● **EXERCISE REQUIREMENTS**: Copy out each line of the material in which the word "radio" can be found.

● **EXERCISE MATERIAL**:

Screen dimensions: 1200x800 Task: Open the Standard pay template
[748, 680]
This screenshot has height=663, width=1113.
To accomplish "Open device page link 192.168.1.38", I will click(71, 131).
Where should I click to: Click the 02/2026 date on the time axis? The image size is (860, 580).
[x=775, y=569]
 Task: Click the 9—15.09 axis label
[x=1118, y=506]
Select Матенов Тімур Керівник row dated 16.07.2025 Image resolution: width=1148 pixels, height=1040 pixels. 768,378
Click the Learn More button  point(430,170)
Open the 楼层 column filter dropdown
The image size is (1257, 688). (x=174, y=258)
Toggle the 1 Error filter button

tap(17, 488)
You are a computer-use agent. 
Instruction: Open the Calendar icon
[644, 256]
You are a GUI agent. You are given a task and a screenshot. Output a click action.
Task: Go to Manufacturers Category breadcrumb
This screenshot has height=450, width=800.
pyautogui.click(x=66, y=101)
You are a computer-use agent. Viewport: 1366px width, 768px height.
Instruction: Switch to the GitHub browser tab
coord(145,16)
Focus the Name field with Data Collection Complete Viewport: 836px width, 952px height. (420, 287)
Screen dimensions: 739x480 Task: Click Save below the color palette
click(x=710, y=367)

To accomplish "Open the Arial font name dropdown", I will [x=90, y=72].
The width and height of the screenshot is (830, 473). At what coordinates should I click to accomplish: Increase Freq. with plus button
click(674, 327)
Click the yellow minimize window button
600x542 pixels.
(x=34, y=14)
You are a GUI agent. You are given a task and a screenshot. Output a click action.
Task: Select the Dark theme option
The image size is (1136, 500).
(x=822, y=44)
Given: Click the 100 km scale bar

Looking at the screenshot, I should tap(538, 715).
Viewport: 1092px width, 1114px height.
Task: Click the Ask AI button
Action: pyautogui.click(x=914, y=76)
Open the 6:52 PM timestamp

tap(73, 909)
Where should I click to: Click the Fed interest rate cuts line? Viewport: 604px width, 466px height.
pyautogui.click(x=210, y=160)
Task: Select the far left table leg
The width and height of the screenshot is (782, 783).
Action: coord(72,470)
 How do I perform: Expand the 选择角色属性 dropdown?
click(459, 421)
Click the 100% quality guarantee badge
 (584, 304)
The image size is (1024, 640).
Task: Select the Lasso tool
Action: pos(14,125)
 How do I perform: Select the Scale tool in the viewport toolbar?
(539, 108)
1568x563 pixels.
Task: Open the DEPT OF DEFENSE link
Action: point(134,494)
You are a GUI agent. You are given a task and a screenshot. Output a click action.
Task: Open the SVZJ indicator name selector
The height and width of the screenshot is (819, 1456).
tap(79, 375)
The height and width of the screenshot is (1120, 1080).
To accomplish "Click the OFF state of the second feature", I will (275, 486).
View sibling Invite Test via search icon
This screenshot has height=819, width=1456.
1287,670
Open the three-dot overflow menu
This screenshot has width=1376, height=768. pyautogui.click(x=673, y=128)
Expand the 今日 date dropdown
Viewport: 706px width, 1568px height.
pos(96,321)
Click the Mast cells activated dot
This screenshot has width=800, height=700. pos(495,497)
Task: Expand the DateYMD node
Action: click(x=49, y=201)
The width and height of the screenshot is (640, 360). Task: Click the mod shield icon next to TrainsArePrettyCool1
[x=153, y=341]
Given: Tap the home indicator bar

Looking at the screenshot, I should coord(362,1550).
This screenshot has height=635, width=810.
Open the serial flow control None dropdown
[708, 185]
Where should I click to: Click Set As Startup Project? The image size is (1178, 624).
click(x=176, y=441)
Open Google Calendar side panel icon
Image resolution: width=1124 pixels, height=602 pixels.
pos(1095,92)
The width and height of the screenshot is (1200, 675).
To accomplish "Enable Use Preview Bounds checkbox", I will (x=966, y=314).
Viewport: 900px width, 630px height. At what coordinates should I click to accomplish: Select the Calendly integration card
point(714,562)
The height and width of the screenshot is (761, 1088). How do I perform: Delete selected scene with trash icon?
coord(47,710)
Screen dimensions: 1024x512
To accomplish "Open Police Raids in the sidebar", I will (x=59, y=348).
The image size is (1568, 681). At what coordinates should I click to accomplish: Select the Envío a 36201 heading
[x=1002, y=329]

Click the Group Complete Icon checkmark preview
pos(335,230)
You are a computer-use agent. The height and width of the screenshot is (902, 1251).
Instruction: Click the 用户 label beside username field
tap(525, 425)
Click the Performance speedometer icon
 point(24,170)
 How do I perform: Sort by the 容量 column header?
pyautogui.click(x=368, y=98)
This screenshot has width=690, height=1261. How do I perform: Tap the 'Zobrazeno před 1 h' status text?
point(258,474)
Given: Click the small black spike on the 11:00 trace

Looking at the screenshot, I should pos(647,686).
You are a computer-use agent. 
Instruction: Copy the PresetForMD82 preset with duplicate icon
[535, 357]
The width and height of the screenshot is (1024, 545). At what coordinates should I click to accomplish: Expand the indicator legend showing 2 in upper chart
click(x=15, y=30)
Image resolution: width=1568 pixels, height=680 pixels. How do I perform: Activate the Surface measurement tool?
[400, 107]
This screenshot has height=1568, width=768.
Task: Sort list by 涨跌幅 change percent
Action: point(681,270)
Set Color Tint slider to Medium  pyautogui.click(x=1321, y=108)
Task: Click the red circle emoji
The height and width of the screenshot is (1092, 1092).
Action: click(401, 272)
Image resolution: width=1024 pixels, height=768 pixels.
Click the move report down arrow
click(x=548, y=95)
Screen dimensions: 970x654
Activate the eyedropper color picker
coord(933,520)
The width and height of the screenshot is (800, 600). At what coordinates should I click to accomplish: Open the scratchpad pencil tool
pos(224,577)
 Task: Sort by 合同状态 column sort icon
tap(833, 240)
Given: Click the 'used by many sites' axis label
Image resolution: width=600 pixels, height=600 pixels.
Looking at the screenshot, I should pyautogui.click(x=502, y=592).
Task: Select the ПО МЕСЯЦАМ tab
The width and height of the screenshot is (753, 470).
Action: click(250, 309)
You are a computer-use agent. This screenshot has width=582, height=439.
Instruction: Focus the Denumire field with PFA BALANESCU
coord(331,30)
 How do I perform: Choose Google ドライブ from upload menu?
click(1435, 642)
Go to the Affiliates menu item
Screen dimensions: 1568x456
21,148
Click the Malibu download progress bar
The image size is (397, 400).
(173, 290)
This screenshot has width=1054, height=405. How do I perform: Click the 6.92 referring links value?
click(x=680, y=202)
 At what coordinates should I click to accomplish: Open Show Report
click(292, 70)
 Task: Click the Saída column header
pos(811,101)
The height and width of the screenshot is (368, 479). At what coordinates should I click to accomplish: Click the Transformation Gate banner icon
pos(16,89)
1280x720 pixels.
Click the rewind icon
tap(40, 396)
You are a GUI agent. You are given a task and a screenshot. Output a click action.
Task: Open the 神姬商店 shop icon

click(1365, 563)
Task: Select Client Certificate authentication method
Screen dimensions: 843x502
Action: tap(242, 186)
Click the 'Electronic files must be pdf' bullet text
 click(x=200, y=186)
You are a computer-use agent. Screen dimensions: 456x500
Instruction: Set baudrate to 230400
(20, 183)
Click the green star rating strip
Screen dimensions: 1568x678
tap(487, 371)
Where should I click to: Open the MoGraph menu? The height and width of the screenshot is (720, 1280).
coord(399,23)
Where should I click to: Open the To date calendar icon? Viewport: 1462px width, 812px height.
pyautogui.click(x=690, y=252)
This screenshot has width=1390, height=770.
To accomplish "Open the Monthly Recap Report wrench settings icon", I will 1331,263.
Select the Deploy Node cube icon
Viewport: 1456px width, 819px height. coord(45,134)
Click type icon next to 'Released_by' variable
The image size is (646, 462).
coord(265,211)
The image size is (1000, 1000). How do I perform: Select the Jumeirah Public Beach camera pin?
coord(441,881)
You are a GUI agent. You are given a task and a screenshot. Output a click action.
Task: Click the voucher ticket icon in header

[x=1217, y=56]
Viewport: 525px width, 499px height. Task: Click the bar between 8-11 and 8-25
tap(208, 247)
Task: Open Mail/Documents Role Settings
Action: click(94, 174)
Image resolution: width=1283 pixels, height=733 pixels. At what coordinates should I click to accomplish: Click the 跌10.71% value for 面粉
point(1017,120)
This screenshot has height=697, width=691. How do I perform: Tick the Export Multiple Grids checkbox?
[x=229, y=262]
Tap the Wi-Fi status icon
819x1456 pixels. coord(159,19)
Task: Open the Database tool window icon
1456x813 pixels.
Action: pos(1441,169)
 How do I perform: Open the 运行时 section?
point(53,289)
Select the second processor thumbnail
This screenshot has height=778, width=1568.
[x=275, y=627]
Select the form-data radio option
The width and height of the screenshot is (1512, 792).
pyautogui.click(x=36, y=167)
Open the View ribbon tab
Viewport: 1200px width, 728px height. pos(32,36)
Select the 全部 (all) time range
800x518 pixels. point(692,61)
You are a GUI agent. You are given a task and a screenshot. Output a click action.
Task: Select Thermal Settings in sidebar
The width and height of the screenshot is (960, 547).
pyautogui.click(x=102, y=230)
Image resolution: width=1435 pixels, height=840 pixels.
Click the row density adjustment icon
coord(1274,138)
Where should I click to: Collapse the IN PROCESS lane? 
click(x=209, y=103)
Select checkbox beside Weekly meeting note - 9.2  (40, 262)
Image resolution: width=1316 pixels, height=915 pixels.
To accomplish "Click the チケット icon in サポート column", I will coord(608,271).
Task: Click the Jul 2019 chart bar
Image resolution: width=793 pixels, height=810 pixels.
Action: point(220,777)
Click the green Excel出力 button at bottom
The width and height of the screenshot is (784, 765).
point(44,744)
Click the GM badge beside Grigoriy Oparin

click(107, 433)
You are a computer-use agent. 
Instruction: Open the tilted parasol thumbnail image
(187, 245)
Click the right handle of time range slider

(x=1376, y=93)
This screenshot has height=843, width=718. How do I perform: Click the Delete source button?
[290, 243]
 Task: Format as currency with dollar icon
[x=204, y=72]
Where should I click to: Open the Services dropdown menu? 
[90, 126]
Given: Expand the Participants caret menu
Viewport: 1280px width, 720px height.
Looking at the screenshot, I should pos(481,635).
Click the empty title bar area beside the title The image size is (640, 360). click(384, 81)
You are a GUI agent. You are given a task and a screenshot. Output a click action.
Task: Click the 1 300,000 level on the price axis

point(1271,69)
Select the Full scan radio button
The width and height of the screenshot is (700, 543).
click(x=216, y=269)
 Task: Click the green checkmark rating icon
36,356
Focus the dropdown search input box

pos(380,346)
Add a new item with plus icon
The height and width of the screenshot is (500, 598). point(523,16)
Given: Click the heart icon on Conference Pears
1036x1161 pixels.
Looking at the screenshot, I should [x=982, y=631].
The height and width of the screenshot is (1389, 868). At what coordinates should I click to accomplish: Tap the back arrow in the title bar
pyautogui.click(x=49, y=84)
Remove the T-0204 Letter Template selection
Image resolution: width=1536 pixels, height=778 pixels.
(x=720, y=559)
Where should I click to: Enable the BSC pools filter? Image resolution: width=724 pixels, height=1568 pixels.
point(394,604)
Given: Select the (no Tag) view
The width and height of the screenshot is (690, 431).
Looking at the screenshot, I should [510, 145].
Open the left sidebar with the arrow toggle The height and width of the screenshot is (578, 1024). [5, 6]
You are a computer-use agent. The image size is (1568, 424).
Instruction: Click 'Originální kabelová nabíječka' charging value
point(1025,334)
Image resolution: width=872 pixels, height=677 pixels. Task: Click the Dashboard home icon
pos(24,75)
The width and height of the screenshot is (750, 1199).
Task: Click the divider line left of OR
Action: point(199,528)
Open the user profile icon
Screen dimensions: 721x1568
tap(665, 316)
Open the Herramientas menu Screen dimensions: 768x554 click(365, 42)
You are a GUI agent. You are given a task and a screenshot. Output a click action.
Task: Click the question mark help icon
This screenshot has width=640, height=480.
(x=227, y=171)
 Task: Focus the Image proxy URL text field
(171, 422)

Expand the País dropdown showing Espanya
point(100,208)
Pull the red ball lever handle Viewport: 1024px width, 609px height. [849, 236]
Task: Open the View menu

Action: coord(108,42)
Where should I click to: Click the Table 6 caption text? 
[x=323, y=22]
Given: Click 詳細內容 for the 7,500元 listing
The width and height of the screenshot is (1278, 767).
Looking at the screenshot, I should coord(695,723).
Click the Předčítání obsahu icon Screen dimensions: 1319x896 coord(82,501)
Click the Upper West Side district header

● **SOLUTION FOR THIS EXERCISE**:
Select the form-data radio option
Select the Full scan radio button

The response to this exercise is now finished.